A list that changes by country and era
There is no universal and definitive list of critical minerals. Each country or economic zone sets its own hierarchy according to its industrial needs, dependencies, and strategic priorities.
The European Union currently identifies 34 critical raw materials, including 17 strategic raw materials, deemed particularly important for the green transition, digital technologies, defense, and aerospace. Among them include lithium, cobalt, graphite, copper, battery-grade nickel, rare earths for magnets, gallium, germanium, tungsten, manganese, and metallic silicon.
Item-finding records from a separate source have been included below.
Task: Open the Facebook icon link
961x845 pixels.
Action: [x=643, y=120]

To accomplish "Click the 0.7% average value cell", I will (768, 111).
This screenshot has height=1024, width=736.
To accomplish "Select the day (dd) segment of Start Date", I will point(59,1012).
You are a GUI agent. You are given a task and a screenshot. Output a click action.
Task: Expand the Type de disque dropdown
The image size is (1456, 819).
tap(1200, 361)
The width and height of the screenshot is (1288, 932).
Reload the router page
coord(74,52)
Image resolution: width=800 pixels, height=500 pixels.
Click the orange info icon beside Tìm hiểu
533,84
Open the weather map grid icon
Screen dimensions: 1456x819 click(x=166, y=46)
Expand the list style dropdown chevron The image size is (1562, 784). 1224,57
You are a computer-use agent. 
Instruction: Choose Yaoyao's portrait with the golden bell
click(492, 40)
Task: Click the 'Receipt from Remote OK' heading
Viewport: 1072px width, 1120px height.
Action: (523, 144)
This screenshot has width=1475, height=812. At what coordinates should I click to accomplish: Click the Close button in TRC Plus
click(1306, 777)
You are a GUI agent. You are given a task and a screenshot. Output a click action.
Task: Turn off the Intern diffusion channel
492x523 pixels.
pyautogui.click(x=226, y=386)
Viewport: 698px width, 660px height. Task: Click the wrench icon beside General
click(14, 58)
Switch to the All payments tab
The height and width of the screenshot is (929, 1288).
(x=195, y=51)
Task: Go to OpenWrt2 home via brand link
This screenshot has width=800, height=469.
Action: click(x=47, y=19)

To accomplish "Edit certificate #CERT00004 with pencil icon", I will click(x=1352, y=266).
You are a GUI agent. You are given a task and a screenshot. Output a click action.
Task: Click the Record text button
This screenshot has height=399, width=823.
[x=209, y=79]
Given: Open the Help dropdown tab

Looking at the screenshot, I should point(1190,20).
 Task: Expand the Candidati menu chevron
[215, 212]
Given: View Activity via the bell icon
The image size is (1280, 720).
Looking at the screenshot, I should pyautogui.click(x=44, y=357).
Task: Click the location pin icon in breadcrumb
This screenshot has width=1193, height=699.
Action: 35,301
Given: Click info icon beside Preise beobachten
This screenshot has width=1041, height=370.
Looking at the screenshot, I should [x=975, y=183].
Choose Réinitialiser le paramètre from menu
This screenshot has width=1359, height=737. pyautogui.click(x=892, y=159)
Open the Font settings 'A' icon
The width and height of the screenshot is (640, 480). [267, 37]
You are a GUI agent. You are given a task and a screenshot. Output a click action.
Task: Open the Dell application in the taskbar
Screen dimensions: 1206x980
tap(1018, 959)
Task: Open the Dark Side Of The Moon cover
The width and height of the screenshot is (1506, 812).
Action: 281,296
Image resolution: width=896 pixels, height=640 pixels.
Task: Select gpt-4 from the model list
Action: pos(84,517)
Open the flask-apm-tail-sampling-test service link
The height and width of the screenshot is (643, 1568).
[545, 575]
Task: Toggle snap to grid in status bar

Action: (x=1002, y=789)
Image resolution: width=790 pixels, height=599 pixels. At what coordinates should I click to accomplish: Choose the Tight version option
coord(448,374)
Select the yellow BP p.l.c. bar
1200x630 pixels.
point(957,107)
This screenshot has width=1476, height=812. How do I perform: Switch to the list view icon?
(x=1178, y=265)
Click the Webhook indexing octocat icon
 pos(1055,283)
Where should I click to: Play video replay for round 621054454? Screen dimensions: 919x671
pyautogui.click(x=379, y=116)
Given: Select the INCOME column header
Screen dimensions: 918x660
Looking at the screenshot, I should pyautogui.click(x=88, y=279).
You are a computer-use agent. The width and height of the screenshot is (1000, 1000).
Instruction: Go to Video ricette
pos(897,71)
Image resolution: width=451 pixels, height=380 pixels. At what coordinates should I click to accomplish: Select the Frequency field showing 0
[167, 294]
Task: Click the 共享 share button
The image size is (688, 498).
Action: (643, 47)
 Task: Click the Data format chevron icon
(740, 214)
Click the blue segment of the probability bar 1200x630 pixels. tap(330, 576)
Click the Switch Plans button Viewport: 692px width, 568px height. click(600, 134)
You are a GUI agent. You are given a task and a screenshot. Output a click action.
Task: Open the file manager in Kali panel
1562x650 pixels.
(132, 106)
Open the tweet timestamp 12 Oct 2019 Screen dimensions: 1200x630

The European Commission notes that its assessment rests in particular on economic importance, the risk of supply disruption, the concentration of production, dependence on imports, substitution possibilities, and recycling. Copper and nickel, although they do not meet all the conventional thresholds of criticality, were added to the European list because of their strategic character.
The real bottleneck: refining concentration
In the collective imagination, the minerals race is fought in mines. In reality, it is just as much — or more — played out in refining and processing plants. The IEA notes that geographic concentration has increased in recent years. Between 2020 and 2024, the average share of the top three refining countries for the main energy-transition minerals rose from about 82% to 86%. Over this period, roughly 90% of the growth in refined supply came from a single dominant supplier: Indonesia for nickel, China for cobalt, graphite, and rare earths.
The mine itself remains somewhat less concentrated than refining, but the imbalances are already significant: the Democratic Republic of Congo dominates cobalt, Indonesia dominates nickel, China dominates graphite and rare earths. For twenty minerals linked to energy and industry, the IEA estimates that China is the main refiner of 19 of them, with an average share of around 70%. This creates a paradox: even when geological resources exist in several regions of the world, the industrial chain can remain dependent on a few players.
Rising trade tensions
Critical minerals have also become instruments of power. Export restrictions, quotas, licenses, and technology controls are multiplying. The OECD estimates that export restrictions on critical commodities have been multiplied by a factor of five since 2009. Between 2022 and 2024, about 16% of global trade in these materials was subject to at least one export restriction. For cobalt and manganese, this share reaches about 70%; it is 47% for graphite and 45% for rare earths.
In this context, energy security no longer concerns only barrels of oil or cubic meters of gas. It extends to metals, powders, salts, magnets, cathodes, anodes, and the know-how of industries. The IEA warns that a durable shock to battery metals could raise the global average price of battery packs by 40 to 50%. Such shocks could slow the electrification of transport and reinforce the industrial edge of regions already dominant, particularly China.
Europe wants to reduce its dependence
The European Union has adopted the Critical Raw Materials Act to try to secure its supply. The 2030 targets are ambitious: extract on European soil at least 10% of its annual consumption of strategic raw materials, process at least 40%, recycle at least 25%, and not depend on more than 65% from a single third country for a given material.
The Commission notes, however, a strong dependency: Europe imports the majority of many critical materials, sometimes from a near-monopoly supplier. For example, it states that China provides 100% of Europe’s supply of heavy rare earths, that Turkey supplies 99% of boron, and that South Africa provides 71% of the platinum consumed by the EU.
Restarting European mining, developing refining, financing recycling, building strategic stockpiles, and forging partnerships with producing countries: this is now the roadmap. But it faces long timelines, massive investment needs, and local acceptance that is often fragile.